■ What you are asked to do ■
Your job is to report every line of the entries that has "will".

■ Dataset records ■

++++++++++

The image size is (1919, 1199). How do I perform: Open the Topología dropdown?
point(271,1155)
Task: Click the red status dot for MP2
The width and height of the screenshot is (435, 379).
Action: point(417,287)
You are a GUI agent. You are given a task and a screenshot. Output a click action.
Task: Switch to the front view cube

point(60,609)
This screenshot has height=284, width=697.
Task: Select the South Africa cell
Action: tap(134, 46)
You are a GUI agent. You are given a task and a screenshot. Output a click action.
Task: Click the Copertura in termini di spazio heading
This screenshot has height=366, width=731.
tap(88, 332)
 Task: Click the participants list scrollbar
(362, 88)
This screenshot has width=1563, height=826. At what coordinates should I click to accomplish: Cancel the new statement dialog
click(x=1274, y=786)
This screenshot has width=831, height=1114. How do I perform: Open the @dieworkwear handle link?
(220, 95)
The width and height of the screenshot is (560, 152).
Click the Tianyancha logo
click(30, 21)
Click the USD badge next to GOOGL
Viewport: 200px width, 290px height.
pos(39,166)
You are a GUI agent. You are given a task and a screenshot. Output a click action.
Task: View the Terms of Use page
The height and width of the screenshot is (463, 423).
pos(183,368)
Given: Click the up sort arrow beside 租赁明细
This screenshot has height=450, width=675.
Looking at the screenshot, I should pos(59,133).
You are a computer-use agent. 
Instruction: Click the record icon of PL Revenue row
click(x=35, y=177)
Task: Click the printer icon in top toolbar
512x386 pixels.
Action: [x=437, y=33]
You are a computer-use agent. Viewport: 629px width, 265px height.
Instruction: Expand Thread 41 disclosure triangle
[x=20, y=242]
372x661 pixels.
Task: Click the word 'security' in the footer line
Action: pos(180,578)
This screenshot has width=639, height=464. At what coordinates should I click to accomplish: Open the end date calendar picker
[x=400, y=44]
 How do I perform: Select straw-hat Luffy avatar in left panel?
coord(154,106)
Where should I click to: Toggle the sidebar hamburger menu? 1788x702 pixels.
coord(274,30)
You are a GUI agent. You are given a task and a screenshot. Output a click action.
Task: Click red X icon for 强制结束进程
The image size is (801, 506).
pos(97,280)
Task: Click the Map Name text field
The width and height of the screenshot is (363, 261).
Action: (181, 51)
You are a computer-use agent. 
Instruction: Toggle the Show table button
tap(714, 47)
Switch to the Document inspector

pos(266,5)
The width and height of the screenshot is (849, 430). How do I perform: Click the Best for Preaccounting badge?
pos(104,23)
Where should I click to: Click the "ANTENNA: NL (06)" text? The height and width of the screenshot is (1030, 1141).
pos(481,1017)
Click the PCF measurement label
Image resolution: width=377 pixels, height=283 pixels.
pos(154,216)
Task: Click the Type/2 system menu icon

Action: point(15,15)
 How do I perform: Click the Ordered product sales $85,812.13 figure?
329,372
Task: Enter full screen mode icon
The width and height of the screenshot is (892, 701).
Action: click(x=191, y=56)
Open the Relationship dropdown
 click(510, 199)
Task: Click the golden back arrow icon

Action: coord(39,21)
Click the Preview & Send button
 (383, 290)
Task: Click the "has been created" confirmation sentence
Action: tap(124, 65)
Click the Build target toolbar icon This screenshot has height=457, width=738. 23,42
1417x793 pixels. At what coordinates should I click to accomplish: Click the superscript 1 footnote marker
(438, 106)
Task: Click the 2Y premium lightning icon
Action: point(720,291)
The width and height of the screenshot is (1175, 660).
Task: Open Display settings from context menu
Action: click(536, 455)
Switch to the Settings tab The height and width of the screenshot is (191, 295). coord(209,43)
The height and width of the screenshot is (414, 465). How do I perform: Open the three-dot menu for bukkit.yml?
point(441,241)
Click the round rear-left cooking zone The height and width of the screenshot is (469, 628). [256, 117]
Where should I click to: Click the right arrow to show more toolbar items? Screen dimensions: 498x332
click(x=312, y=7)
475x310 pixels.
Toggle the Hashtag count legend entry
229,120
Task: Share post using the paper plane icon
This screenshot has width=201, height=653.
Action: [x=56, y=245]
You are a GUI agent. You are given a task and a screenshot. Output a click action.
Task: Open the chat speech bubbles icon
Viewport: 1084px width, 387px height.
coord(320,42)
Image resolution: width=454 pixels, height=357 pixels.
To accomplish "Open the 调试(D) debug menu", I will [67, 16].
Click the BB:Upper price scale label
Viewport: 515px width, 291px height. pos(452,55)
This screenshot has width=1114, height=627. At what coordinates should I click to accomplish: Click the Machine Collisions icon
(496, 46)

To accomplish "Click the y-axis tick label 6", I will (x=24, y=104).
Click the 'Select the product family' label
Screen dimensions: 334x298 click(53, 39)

++++++++++

■ Solution ■
To accomplish "Open the 调试(D) debug menu", I will [67, 16].
To accomplish "Click the y-axis tick label 6", I will (x=24, y=104).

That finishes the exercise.